In the second stage, at 2 days after the initial surgery, posterior release and instrumental fixation with pars and pedicle screws on C2–7 and anterior corpectomy of the C5 vertebral body with implantation of an autologous ilium bone were performed (surgery time: 360 min; estimated blood loss: 339 mL). After surgery, C2–7 kyphosis angle improved to 16° (Fig. 4). On postoperative CT and MR angiography, no progression of VA occlusion was confirmed (Fig. 5). The patient’s visual field became upper and wider and he could look forward easily. He was discharged and neurological impairment has not been observed consistently until 12 months post surgery.

Fig. 4
figure 4

Postoperative C2–7 kyphotic angle improved to 16° (a lateral view of X-ray; b sagittal view of CT)

Fig. 5
figure 5

There was no progression of VA occlusion on postoperative CT (a sagittal view of the right VA; b axial view; c sagittal view of the left VA) and MR angiography (d)


Cervical malalignment contributes to the pathogenesis of cervical myelopathy. It has been shown, in cadaver and animal models, that an increase in sagittal kyphosis leads to greater cord tension, flattening, and an increase in intramedullary pressure, resulting in neurological compromise [1,2,3,4,5,6]. VA injury accounts for 17–46% of cervical spine traumas, of which 0–45% are symptomatic and 0–18% are considered life-threatening complications [7,8,9,10,11,12,13,14]. It is also reported that 50–70% of traumatic VA injury is accompanied with a cervical spine fracture and spinal cord injury [8]. When performing posterior cervical spinal instrumentation surgery, precise evaluation of VA and circle of Willis is usually required to avoid VA injury and concurrent associated complications [15,16,17].

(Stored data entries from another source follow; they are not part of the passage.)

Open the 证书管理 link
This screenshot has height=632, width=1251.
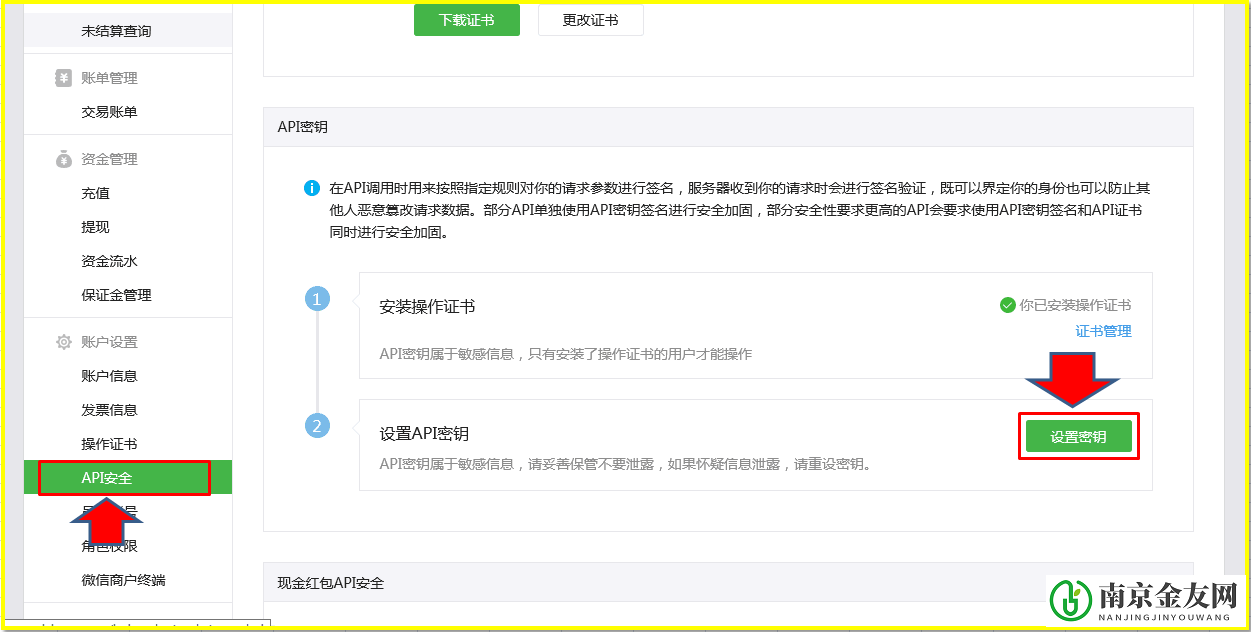(x=1103, y=331)
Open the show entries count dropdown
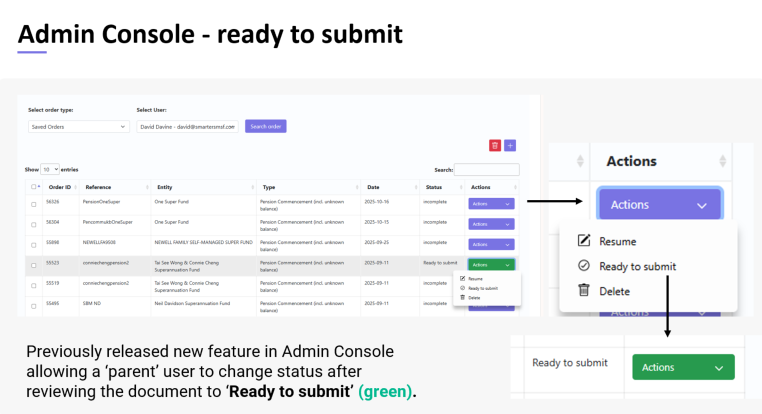Screen dimensions: 762x414 pyautogui.click(x=50, y=170)
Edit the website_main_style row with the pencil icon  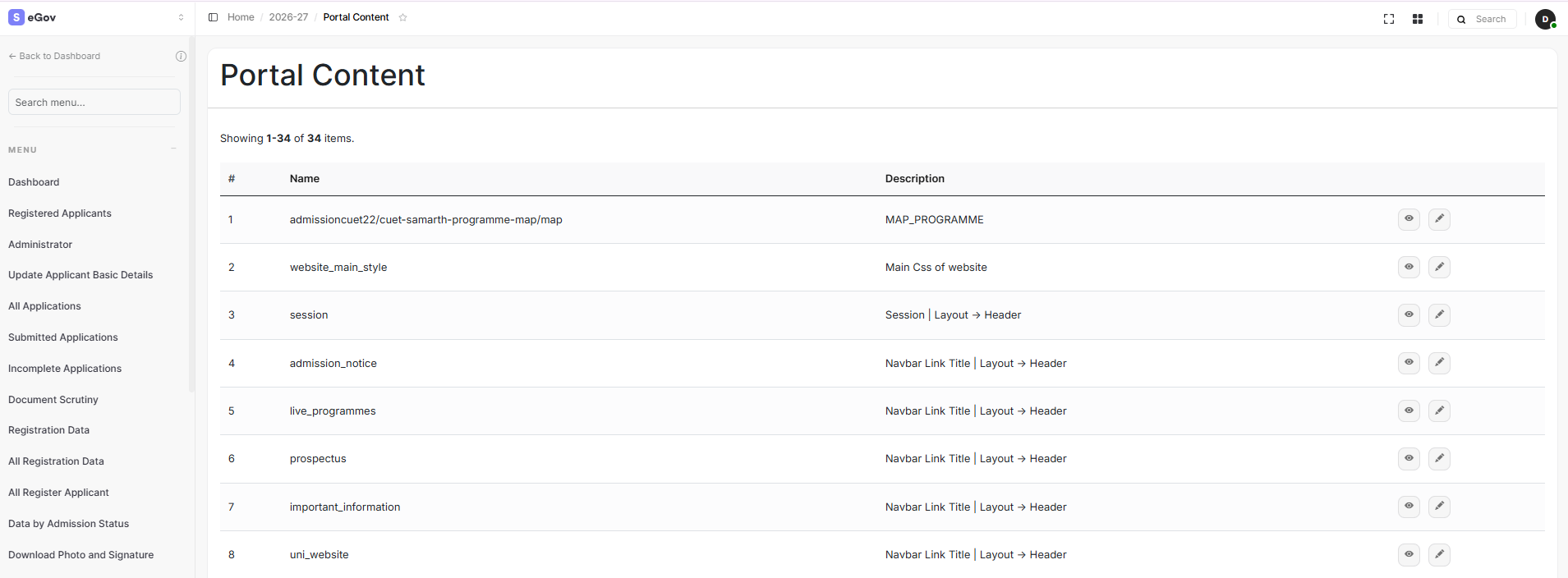pyautogui.click(x=1439, y=267)
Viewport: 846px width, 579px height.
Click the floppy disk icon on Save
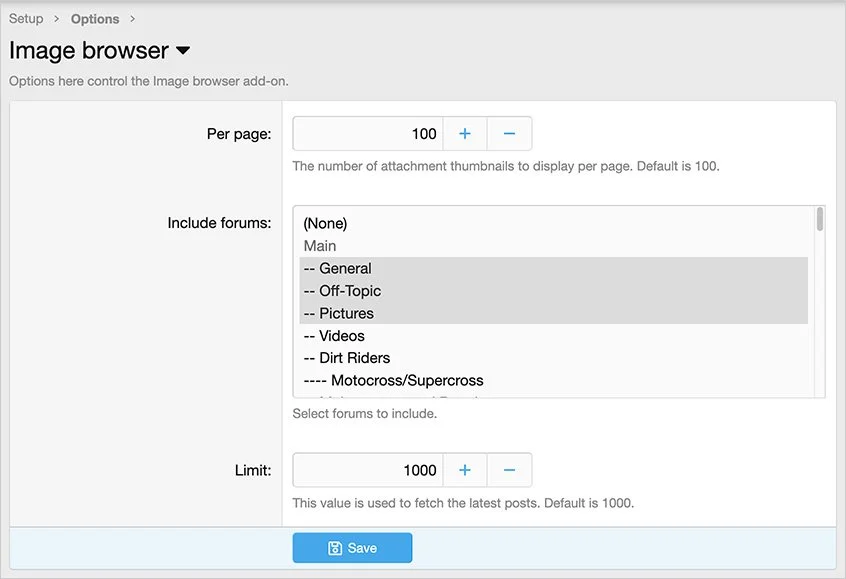point(335,548)
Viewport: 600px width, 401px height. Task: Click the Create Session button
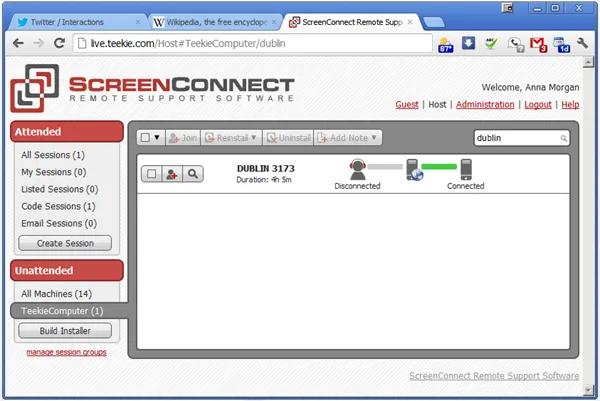click(x=65, y=243)
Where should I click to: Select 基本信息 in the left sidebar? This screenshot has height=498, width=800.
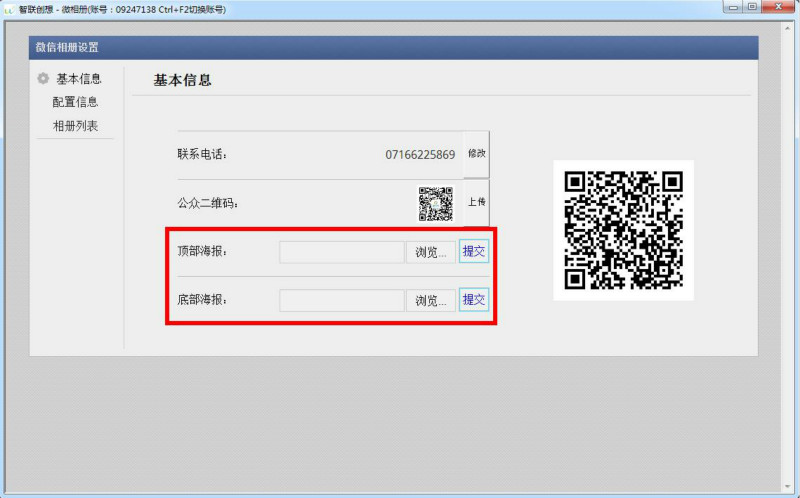(78, 79)
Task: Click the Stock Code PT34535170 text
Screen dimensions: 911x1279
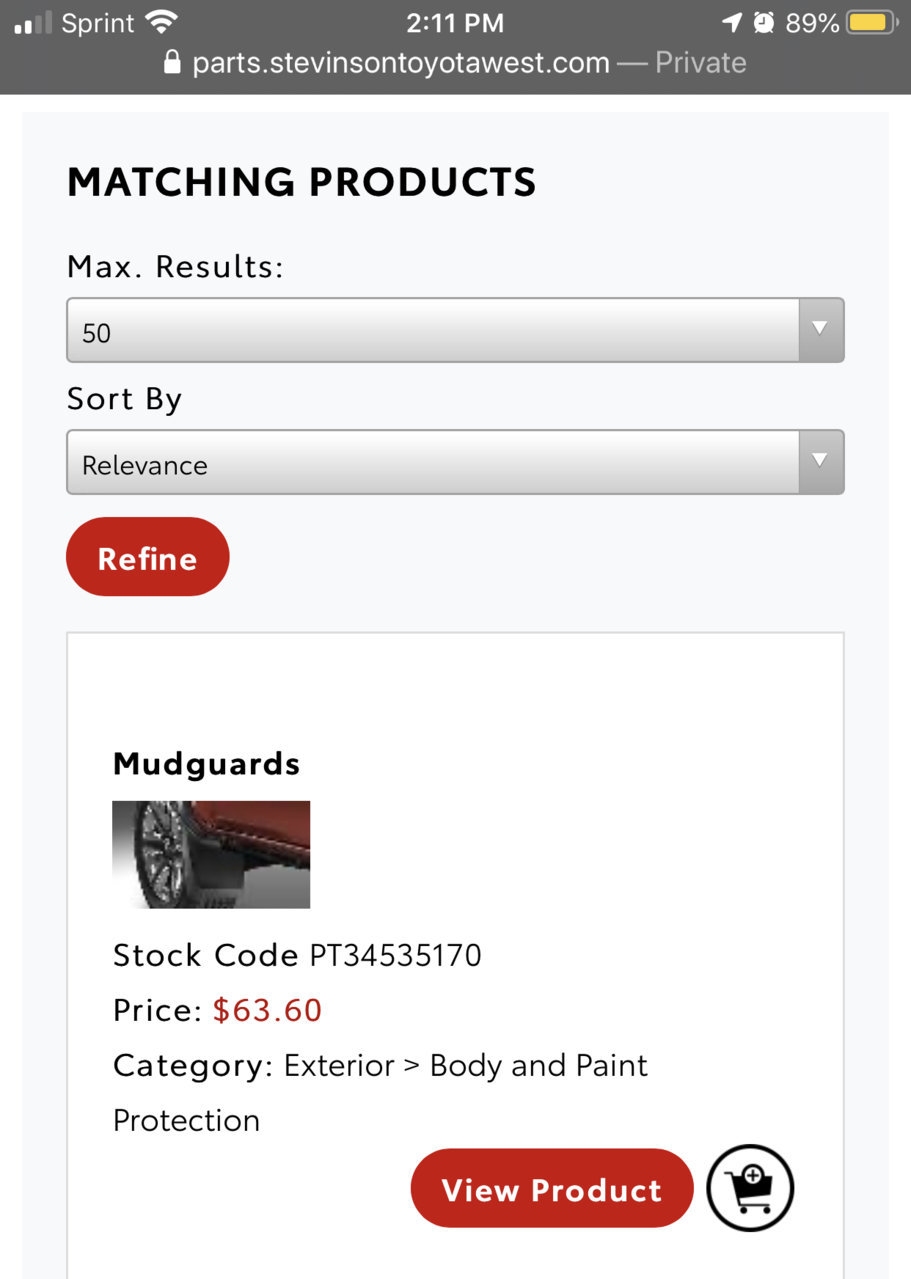Action: tap(297, 955)
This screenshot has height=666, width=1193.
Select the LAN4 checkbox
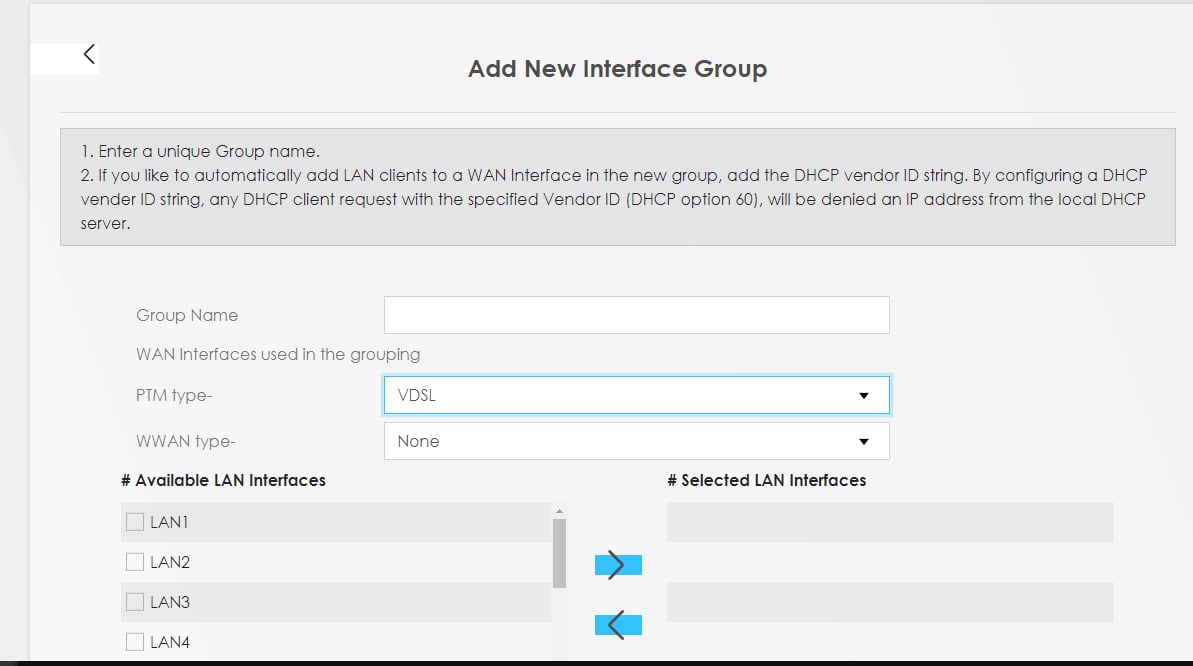[135, 642]
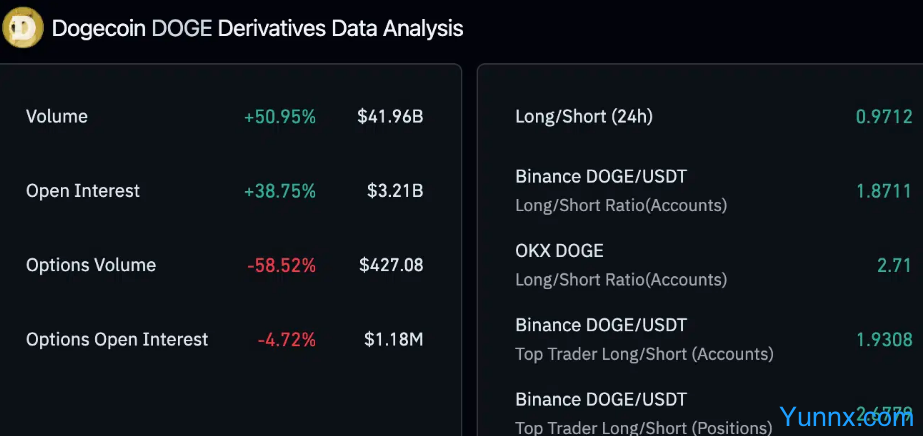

As far as we are aware, the incidence of VA injury during corrective surgery of the cervical spine is unclear. However, complications of related medical procedures for cervical kyphosis have been reported [17,18,19,20,21,22]. Horsley reported longitudinal traction-induced rupture of VA aneurysm in a case with neurofibromatosis type I and severe cervical kyphosis [23]. Willis reported that there are potential risks for embolus formation associated with vasospasm or intimal injury when VA is distorted and/or stretched due to fracture dislocation [13]. Thus, before surgical reduction or/and correction, VAs should be evaluated by angiography to reduce the risk of VA injury [24].

In this case, we performed corrective fusion surgery for delayed rigid kyphotic deformity of the cervical spine associated with unilateral VA occlusion. To prevent damage to the existing dominant VA, we evaluated the VAs in neck-extended position by angiography, when cervical spine mobility was obtained by anterior release. After confirming the safety of the dominant VA, we then performed anterior and posterior fixation at the correcting position. Excessive correction might lead to vasospasm, rupture, or occlusion of the dominant VA, which could result in brain stem damage that might be fatal. Therefore, we were prepared to discontinue the correction if any sign of VA injury was observed. Fortunately, no sign of progression was confirmed during the first stage of surgery, and we proceeded to the second stage of surgery 2 days later. Although we avoided excessive correction and left some kyphosis (post-operative C2–7 kyphotic angle improved to 16°), frontal gaze disturbance was resolved and the patient has been able to lead a normal daily life.

In conclusion, it is important that not only adequate risk management for VAs but also appropriate correction should be considered carefully for corrective surgery of cervical kyphosis, especially in patients with unilateral VA occlusion.